Plus de 500 millions de montres neuves sont vendues chaque année dans le monde, quelle que soit leur valeur, quelle que soit leur précision, quelle que soit leur origine. Pour séduire le plus grand nombre, les fabricants redoublent d’efforts pour suivre toutes les tendances.
Design, style, styling, mode... qu’importe, seule la tendance compte. Hors la haute horlogerie, hors la mécanique de précision, hors les complications, hors la joaillerie, hors les montres de collection, il s’agit de satisfaire un public de plus en plus nombreux et aux goûts de plus en plus volatiles, de s’inscrire dans des courants de mode à la rotation de plus en plus rapide. Le temps est loin où, dans sa volonté de sauver l’entreprise tout autant que de changer le monde, Lip faisait appel à des designers tels Roger Tallon, Marc Held ou Rudi Meier.
L’époque est à la consommation de masse et de marques. Les licences se multiplient, et les fabricants s’effacent derrière des marques qui n’ont rien à voir avec l’horlogerie mais tout avec la mode. Qu’importe le flacon pourvu qu’on ait l’ivresse, semblent-ils dire. C’est ainsi qu’on a vu fleurir à la vitrine des horlogers, et bien centrés sur les cadrans, des noms inattendus qui évoquent d’autres territoires que ceux de la mécanique de précision. Moins la marque du temps que la marque de l’époque : Paul Smith, Morgan, Kookaï, Junk, Calvin Klein... ou encore Timberland, Converse, Adidas, Reebok, Caterpillar, Nike...
“La licence est une clé pour pénétrer certains circuits”, explique Christian Castelain, directeur général de Timex France. L’argument a du poids lorsqu’on sait que Timex International est l’un des trois premiers producteurs mondiaux de montres et que depuis bien longtemps la société pratique l’exercice de la licence, notamment avec Walt Disney. Chez Timex, on trouve justement, multipliée, l’une des deux grandes tendances actuelles, celle de la vie au grand air, sport et écologie mêlés. Ainsi, Timberland qui oscille entre le bûcheron chic et le militaire élégant ; Ironman qui s’appuie sur le triathlon ; expédition très ciblée randonnée, Humwee, conçue en prolongement du Hummer, le fameux 4 x 4 de l’armée américaine ; Reebok qui profite de l’engouement généralisé pour l’exploit sportif ; et enfin, Guess, l’une des marques de jeans les plus branchées pour, au-delà du plein air, pénétrer le monde mythique de la mode.
++++++++++
» **Consignes de l'exercice**
[1] D'après le texte sur le marché des montres, combien de montres neuves se vendent chaque année dans le monde ?
[2] Poursuivez le texte sur le marché des montres à la suite de sa dernière phrase.

» **Jeu de données**
++++++++++
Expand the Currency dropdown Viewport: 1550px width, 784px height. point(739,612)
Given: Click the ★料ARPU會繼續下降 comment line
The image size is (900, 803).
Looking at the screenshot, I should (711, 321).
++++++++++
» **Résultats de l'exercice**
[1] Plus de 500 millions.

[2]
Autre marque mythique dont l’image planétaire est servie, entre autres, par un noir et blanc plus que raffiné et la sublime Kate Moss : Calvin Klein. Les montres Calvin Klein font actuellement un tabac avec un design d’une simplicité, d’une rigueur et même d’une froideur extrêmes. Bien à l’image de l’époque, elles sont une licence Swatch, qui continue de tracer son sillon avec une régularité exceptionnelle. C’est que Swatch, dès sa création en 1985, s’est résolument ancrée dans l’air du temps. Celui, précisément, de la tendance, des tendances. Sortant un nouveau modèle en moyenne toutes les trois semaines, Swatch a envahi le marché avec des montres immédiates nées d’une politique de style conquérante. De Keith Haring à Yoko Ono, de Christian Lacroix à Renzo Piano, on ne compte plus les personnalités ayant prêté leur concours à la création des modèles Swatch, dont la durée de vie limitée constitue une panacée pour les collectionneurs, ce qui d’ailleurs contredit avec astuce et malice le faible prix habituel de ces montres. Swatch, qui s’affiche actuellement sur la façade du Centre Pompidou dans une action de mécénat là aussi très astucieuse. Car c’est bien de supplément d’âme qu’il s’agit ici.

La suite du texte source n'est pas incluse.